Sie befanden sich am Rande des größten Naturschutzgebietes von Shaanxi. Übernachtet hatten sie im Zelt. Der Anmarsch war mühsam gewesen, und ohne den Transportbot, der jetzt mit eingeknickten Beinen neben dem Zelt lag wie ein schlafendes Tier, hätten sie es nicht geschafft.

»Ich hör’s auch«, sagte Hong unvermittelt. Er war aufgestanden und blickte Richtung Westen, wo der Bambus sich lichtete. »Es kommt vom Felsen.«

»Dann sieh nach!«, zischte Kenshou. »Na los, geh schon! Und nimm das Pfefferspray mit.«

»Ich gehe auch«, sagte Maylin.

»Hast du die Daten schon überspielt?«, fragte Kenshou.

»Noch nicht.«

»Dann bleibst du hier.«

»Das ist ein Panda«, sagte Maylin, als wäre dies ein Argument, das alle Einwände ausstach. In ihren Augen war es das auch. Sie studierte Informatik an der Universität Peking, doch ihr Interesse galt vor allem der Ökologie und ihre Liebe den Pflanzen und Tieren. Deshalb war sie auch der Umweltschutzgruppierung Freunde des Planeten beigetreten. Von der geheimen Untergruppierung der Planetenkämpfer hatte sie erst vor drei Tagen gehört, als ein Mann sie gefragt hatte, ob sie bereit sei, an einer geheimen Aktion teilzunehmen, die dem Schutz des Planeten diene. Für ihre Teilnahme hatte er ihr eine beträchtliche Aufstockung ihres Sozialpunktekontos versprochen, im Falle einer Ablehnung indirekt mit einem Studienverbot gedroht. Sie hatte widerstrebend eingewilligt, und schließlich hatte sich Kenshou bei ihr gemeldet. Er erklärte, ein Mann sei ausgefallen, und aufgrund ihrer Programmierfähigkeiten sei sie der perfekte Ersatz. So war sie in dem Naturschutzgebiet gelandet.
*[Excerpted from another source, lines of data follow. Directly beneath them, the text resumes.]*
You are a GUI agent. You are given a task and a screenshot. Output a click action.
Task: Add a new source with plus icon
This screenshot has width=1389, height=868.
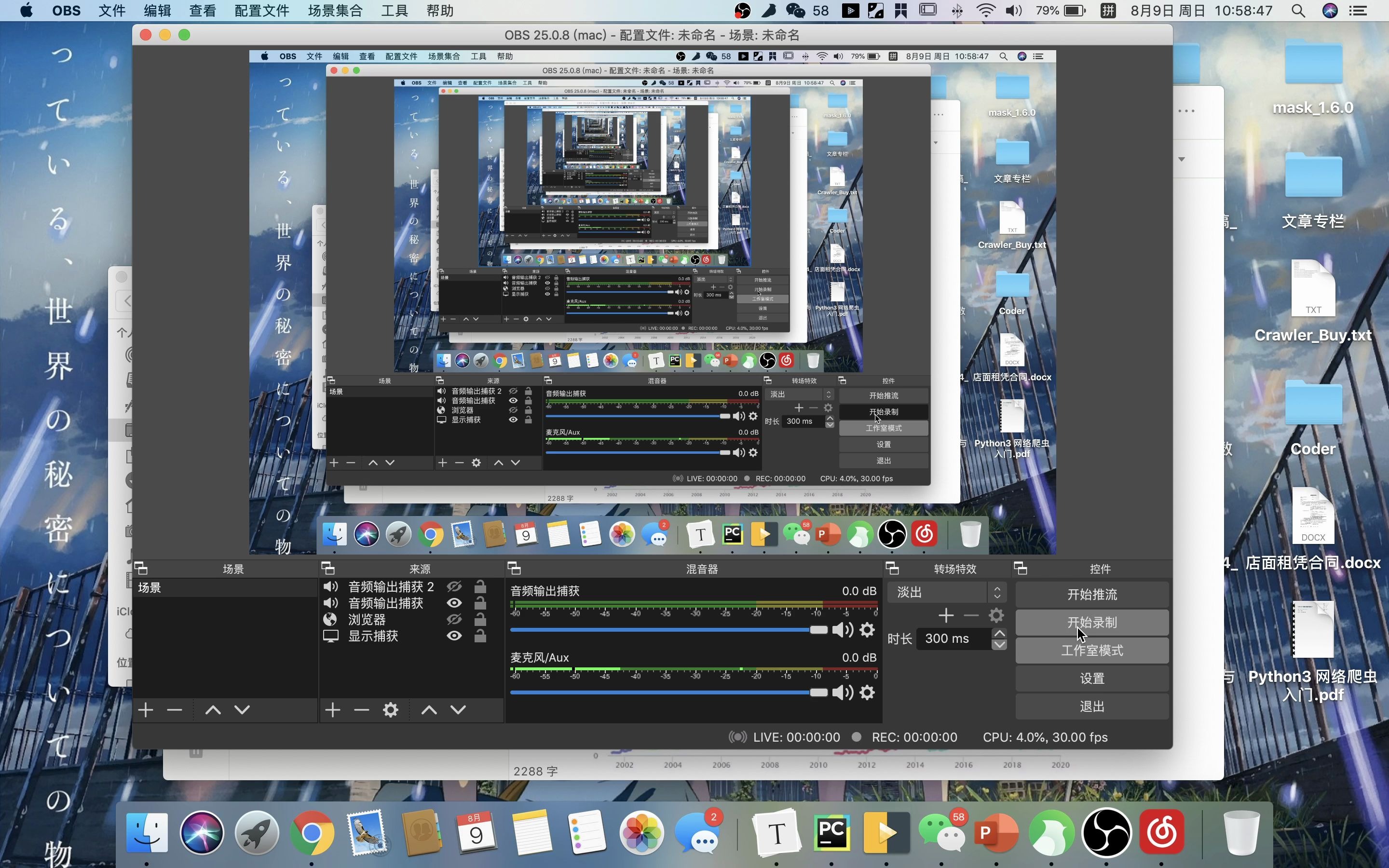point(333,710)
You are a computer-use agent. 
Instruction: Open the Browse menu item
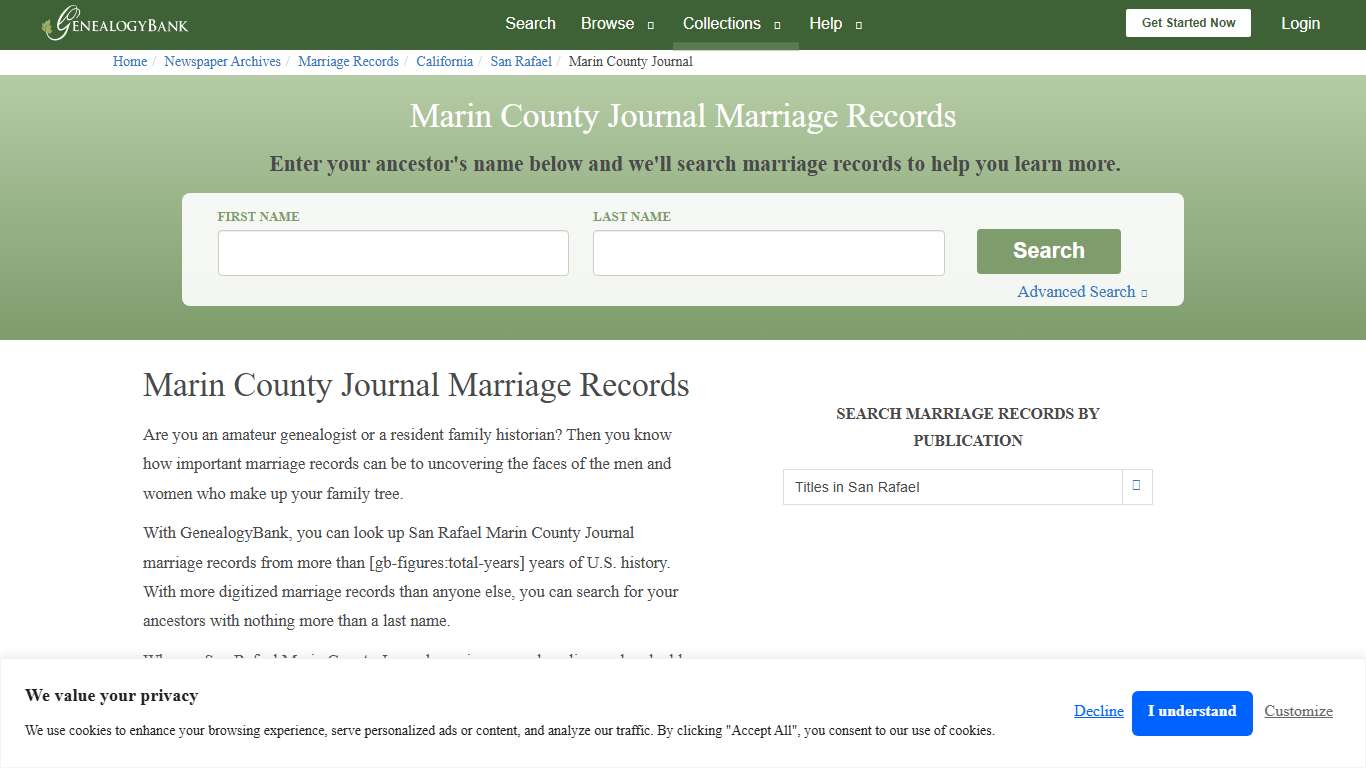pyautogui.click(x=607, y=23)
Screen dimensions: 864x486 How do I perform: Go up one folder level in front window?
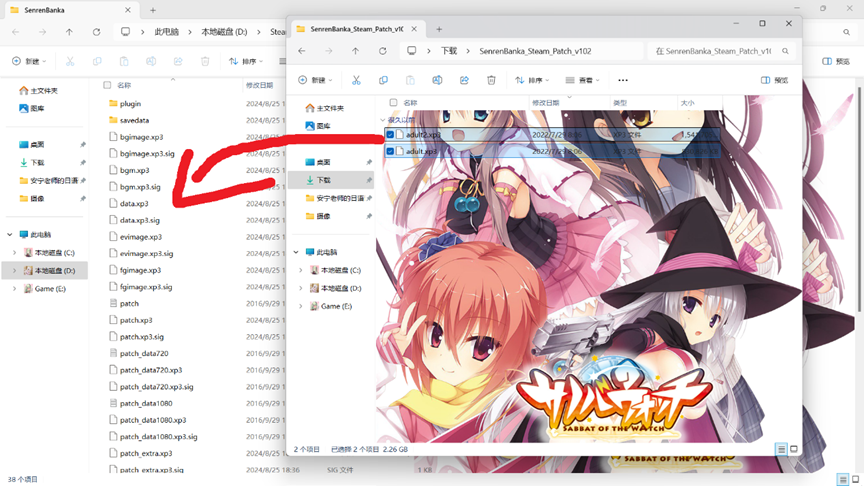pyautogui.click(x=356, y=50)
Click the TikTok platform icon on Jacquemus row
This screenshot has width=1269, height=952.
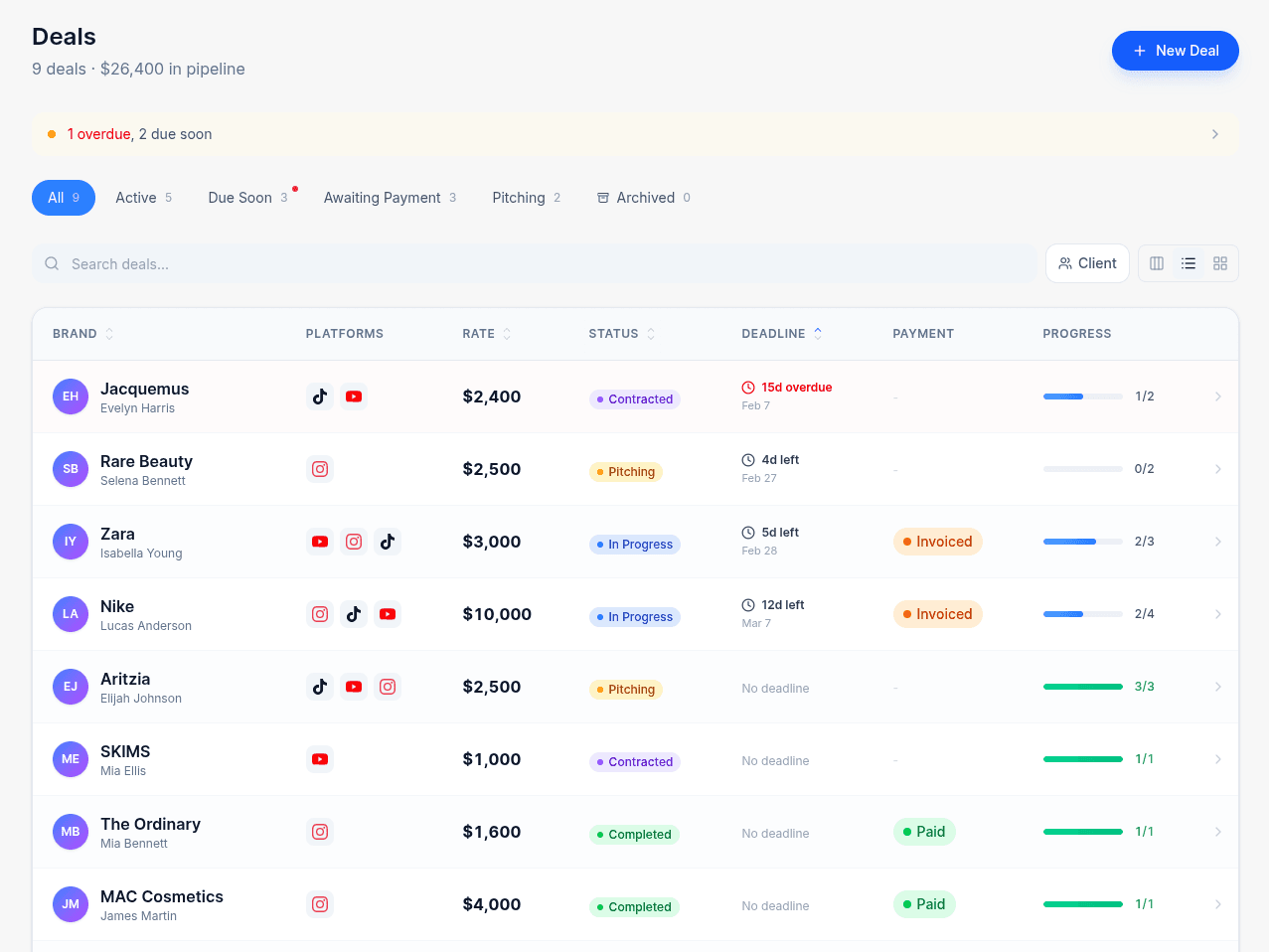pyautogui.click(x=320, y=396)
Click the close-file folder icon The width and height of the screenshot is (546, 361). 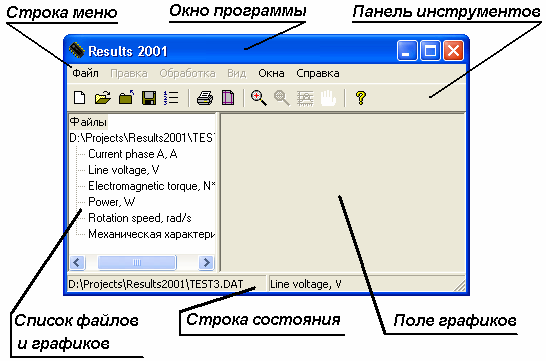tap(126, 97)
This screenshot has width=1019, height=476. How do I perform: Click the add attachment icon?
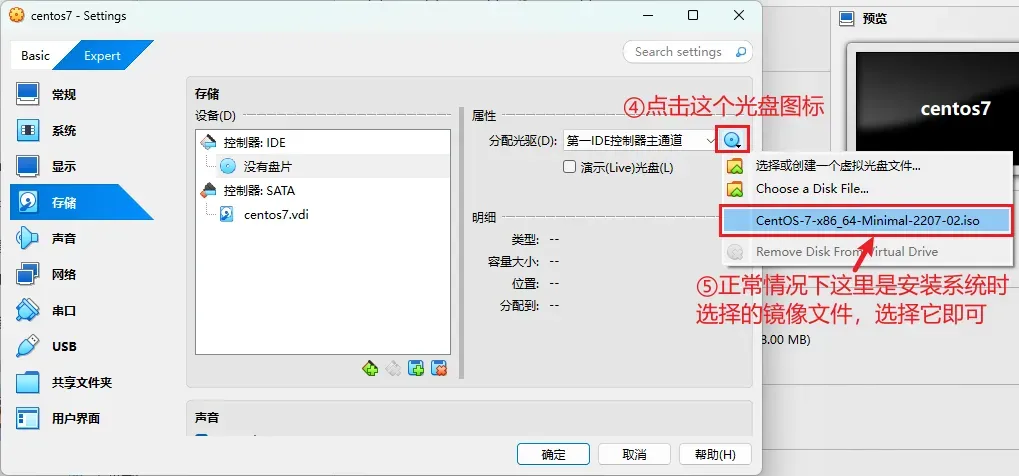[x=416, y=369]
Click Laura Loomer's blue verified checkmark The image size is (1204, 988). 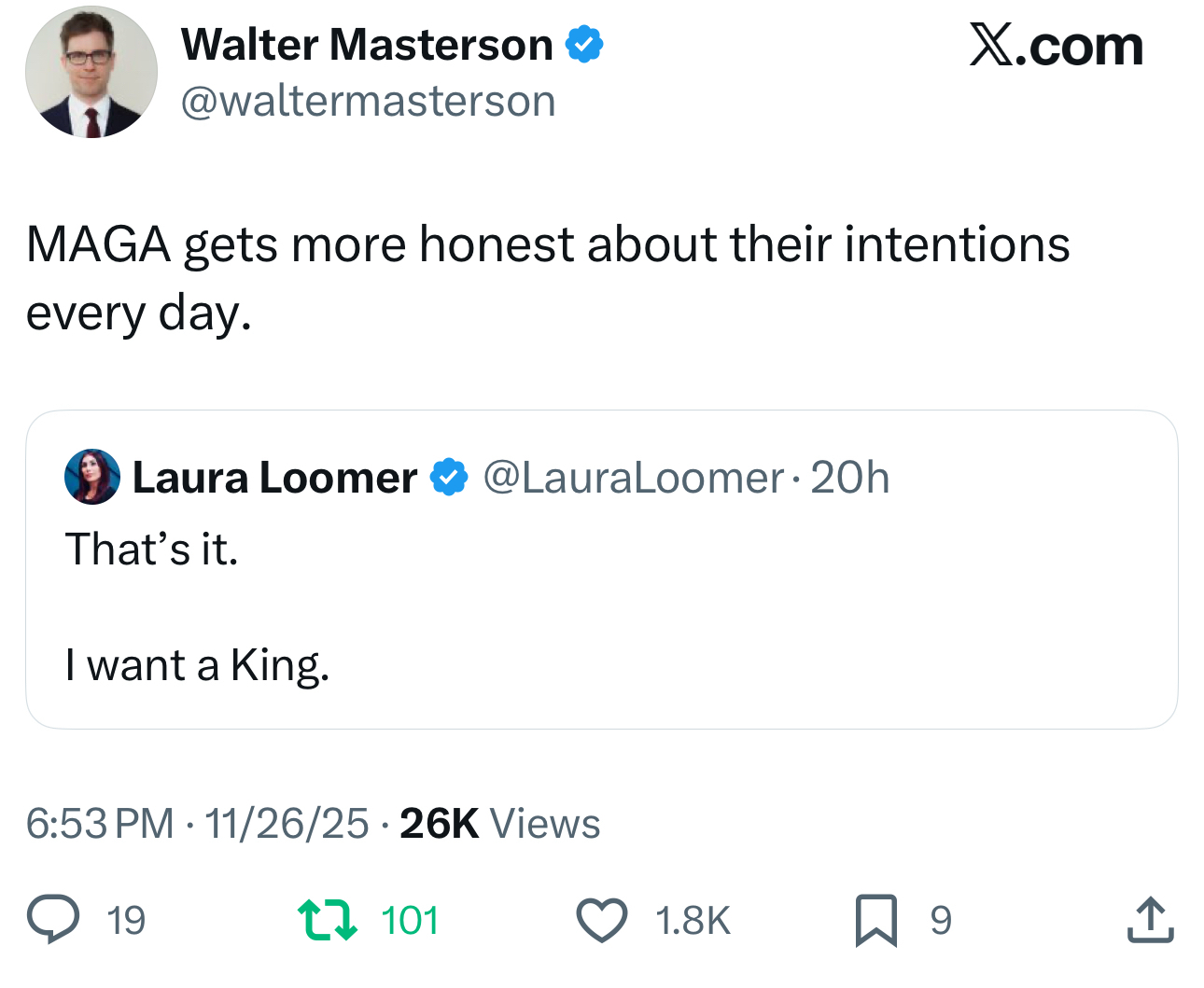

»Einen Panda in freier Wildbahn sehen, das passiert mir vielleicht einmal im Leben«, sagte sie. »Nur fünf Minuten!« Die Angst, die sie während des Anmarsches verspürt hatte, war verflogen. Sie richtete sich auf und schlich hinter Hong her durch den Bambus. Es wurde immer heller, dann auf einmal hatte sie freie Sicht auf den Felsvorsprung. Sie kauerte sich neben Hong hinter einen Farn. Die Abschussvorrichtung mit der NH13 leuchtete in der Morgensonne wie ein Alienartefakt. Sie war ein Fremdkörper inmitten des grünen Bambuswalds. NH13 sei der kleinste Marschflugkörper der chinesischen Marine, hatte Kenshou erklärt, kaum zweieinhalb Meter lang. Die Reichweite betrage lediglich hundertzwanzig Kilometer, doch für ihre Zwecke sei das mehr als genug.

Das Fusionskraftwerk Goldener Drache, das heute in Betrieb gehen sollte, lag am Rand des Naturschutzgebiets und war etwa fünf Kilometer Luftlinie entfernt. NH13 würde es nicht vollständig zerstören, die Inbetriebnahme aber um mehrere Jahre verzögern. Die gewaltigen Elektromagnete, die das Plasma bändigen sollten, waren hochempfindliche Apparate. Die hohe Störanfälligkeit war neben dem anfallenden radioaktiven Abfall der Grund, weshalb die Planetenkämpfer die Zerstörung des Kraftwerks für notwendig hielten. Kenshou hatte angedeutet, der Entscheidung seien harte Diskussionen im innersten Führungskreis vorausgegangen. Eine Minderheit habe die Ansicht vertreten, Fusionskraftwerke seien CO2-neutral und ungefährlich, weshalb sie keine Gefahr für die Umwelt darstellten. Maylin war gegen Atomkraft, egal in welcher Form, weshalb sie durchaus Sympathien für die Planetenkämpfer hatte. Trotzdem war sie bereit, ihre Pflicht zu tun. Es musste sein.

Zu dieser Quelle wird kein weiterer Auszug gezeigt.